Work required: Give back every line of the data exactly. Pictures are not part of the copy.

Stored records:
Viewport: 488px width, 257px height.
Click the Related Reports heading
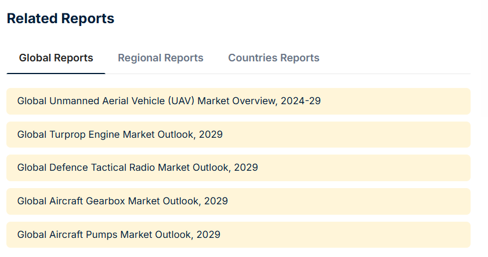click(60, 19)
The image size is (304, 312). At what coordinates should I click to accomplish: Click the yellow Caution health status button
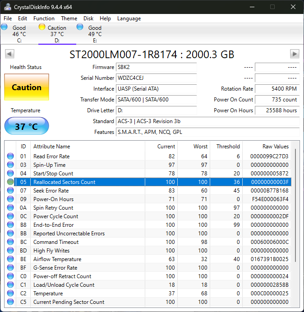click(27, 87)
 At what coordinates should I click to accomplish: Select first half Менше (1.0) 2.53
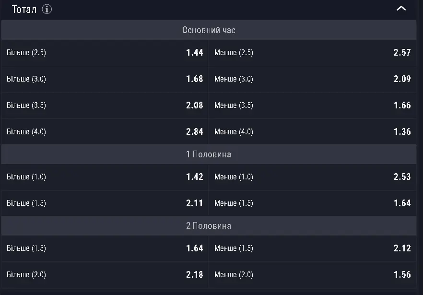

Solution for this problem:
Viewport: 488px width, 257px height.
Click the Related Reports heading
click(60, 19)
The image size is (304, 312). At what coordinates should I click to accomplish: Click the yellow Caution health status button
click(27, 87)
 At what coordinates should I click to accomplish: Select first half Менше (1.0) 2.53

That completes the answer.